AIM
Put these records into a two-column CSV with the header request,coordinates. Give one row per request, with its text and its answer each in a quoted field, turn line breaks into spaces, and leave out the pictures.

↓

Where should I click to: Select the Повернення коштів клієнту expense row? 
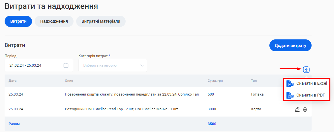132,95
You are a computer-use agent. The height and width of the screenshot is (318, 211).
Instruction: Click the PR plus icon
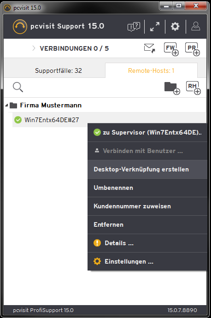pos(193,49)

↑

SOLUTION TO THIS PROBLEM
request,coordinates
"Where should I click to: Select the Повернення коштів клієнту expense row?","132,95"
"You are a computer-use agent. The height and width of the screenshot is (318, 211). Instruction: Click the PR plus icon","pos(193,49)"